▶ DOCUMENT EXCERPT:
|---|
Benchmarking and performance trends

By Jonathan Corbet
November 4, 2015

2015 Kernel Summit

Performance regressions can be an insidious problem for kernel developers. Individual changes may not have a serious performance impact, but thousands of changes over a few development cycles can add up. Chris Mason and Mel Gorman have been paying attention to performance regressions for some time; at the 2015 Kernel Summit, they got up to discuss their most recent findings. The short story seems to be that, while there is always room for improvement, there have been few serious performance issues with recent kernel releases.

Chris started by saying that Facebook is now running 4.0 kernels on 30% of its (numerous) systems. The company currently applies about 90 patches on top of the latest stable update — a relatively small number — and there appear to be no serious problems. The size of Facebook's kernel team has doubled in the last year, but it has only added ten patches to the set; the rest have gone upstream.

On the storage side, Chris said, the story is "fantastic." The multiqueue block layer code has made a significant difference, leading to lower latencies, less system time, and good stability. He noted a few starvation issues, but didn't get into them. He also said that multiqueue is not particularly useful on rotating drives, but it makes a huge difference on solid-state drives.

With regard to networking, most of Facebook's internal traffic is IPv6; some recent improvements in IPv6 performance have helped a lot there. The size of the routing cache has been reduced significantly, taking out a lot of memory overhead. The (bufferbloat-related) work to reduce the hardware packet queues on the interface controllers has helped. There might be, he said, room for some improvement with interrupt batching.

Futex performance has been improved by a patch to reduce contention on the internal bucket lock; it led to a 1% reduction in the amount of system time used. That patch is now in the mainline.

For filesystems, Chris said that there have been no stability problems experienced and no performance regressions. Facebook runs a large variety of workloads, but doesn't have any real issues with any of them.

The scheduler, instead, is the source of most problems that they have experienced at Facebook. There are problems in the wakeup code that lead to less-than-optimal CPU use and latencies. They have put a patch into the 4.3 kernel; it improves things for web-server workloads, but problems remain with other workloads.

In particular, Facebook has a workload where a small number of threads run at nearly 100% CPU time, while something on the order of 100 other threads will occasionally wake up to do some small task. This workload sees 10% higher latencies and gets 2-5% less user-mode CPU time with the 4.0 kernel than it did with 3.10. Somehow processes are just not getting to the CPU quickly when they become runnable; it seems that the scheduler is pushing the workload onto too few CPUs, leaving others idle. There is something in find_busiest_group() that is making the wrong decision, he said.

At this point, Mel took over to say that, from his point of view (watching over performance for SUSE), there have not been that many scheduler problems. His biggest complaint, instead, was with the Intel "pstate" driver, which handles CPU frequency and voltage management on Intel processors. This driver, he said, is making poor decisions. CPUs never seem to go above the minimum frequency on lightly-loaded machines, with results that look like a 10-20% scheduler performance regression, but are really due to pstate. This is, he said, a serious issue; we are at a point where we are extremely efficient at doing nothing, but not so good at actually doing work. As a result, a lot of users are disabling pstate altogether.
|---|
Stored data:
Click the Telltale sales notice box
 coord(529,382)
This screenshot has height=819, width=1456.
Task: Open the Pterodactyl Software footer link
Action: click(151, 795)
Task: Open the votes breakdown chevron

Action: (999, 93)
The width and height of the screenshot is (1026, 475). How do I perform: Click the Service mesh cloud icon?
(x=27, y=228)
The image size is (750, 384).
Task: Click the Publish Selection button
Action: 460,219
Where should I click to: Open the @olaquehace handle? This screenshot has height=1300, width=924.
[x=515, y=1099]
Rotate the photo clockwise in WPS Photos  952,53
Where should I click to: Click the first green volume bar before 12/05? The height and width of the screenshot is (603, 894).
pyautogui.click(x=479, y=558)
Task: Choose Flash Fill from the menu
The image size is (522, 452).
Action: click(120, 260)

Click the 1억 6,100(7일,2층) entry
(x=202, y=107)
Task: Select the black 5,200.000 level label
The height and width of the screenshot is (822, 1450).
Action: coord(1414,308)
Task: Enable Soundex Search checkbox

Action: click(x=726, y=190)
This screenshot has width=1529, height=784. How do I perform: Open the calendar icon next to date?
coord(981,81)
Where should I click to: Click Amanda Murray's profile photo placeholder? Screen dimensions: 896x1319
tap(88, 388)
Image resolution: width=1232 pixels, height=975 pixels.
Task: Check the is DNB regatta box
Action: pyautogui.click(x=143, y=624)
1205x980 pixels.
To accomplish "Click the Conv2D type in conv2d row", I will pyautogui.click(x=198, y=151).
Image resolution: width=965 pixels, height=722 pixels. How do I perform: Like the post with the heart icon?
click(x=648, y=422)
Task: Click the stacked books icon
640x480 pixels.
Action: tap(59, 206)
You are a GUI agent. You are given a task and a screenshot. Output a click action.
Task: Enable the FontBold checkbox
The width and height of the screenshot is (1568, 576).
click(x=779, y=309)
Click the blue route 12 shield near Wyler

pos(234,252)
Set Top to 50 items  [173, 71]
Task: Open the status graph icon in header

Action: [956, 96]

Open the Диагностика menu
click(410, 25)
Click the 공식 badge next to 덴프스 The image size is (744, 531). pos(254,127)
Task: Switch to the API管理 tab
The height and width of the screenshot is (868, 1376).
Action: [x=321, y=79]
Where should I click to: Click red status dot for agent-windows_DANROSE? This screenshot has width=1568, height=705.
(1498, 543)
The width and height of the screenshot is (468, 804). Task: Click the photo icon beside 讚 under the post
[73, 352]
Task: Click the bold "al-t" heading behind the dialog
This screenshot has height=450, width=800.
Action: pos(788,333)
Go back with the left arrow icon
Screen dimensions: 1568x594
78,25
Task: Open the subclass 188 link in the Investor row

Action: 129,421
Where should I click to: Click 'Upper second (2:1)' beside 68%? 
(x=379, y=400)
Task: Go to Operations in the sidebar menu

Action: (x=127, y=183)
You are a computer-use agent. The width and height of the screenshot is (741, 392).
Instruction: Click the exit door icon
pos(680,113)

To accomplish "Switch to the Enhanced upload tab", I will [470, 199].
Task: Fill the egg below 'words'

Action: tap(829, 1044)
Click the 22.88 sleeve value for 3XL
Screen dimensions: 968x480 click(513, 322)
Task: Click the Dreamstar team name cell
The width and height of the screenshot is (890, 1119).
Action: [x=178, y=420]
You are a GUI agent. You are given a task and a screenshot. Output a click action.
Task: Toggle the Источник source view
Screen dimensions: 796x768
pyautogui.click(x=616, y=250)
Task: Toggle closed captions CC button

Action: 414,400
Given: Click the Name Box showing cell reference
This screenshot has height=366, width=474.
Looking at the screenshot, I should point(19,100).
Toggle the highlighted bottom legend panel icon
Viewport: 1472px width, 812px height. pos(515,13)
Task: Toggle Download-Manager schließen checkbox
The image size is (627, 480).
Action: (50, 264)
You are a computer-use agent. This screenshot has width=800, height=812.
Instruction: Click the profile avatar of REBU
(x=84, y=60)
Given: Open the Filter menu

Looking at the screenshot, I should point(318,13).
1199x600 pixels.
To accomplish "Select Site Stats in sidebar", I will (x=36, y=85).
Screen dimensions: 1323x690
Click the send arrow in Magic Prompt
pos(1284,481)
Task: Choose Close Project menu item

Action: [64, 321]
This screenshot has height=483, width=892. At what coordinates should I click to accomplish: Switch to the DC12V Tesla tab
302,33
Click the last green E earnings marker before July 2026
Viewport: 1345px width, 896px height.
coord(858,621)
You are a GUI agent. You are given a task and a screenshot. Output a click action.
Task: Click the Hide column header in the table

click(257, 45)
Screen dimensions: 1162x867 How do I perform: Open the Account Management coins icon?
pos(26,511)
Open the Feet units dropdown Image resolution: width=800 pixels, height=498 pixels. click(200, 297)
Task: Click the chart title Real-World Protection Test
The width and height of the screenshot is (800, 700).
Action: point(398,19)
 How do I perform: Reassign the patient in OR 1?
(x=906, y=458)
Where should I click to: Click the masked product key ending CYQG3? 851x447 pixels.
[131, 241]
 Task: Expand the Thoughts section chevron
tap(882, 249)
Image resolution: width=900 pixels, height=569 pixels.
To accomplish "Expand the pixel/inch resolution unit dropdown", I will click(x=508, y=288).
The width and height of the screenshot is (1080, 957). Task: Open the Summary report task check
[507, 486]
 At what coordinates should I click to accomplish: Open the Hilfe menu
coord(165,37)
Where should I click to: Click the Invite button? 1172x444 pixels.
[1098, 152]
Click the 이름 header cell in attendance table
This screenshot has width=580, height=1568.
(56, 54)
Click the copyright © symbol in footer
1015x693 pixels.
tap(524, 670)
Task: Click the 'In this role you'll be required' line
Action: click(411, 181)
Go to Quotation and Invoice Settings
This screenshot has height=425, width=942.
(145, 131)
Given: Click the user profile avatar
|---|
▶ WHAT YOU SHOULD DO: According to the kernel performance article, what share of Facebook's systems run 4.0 kernels? These rows are separate from the kernel performance article.

▶ THE ANSWER: 30%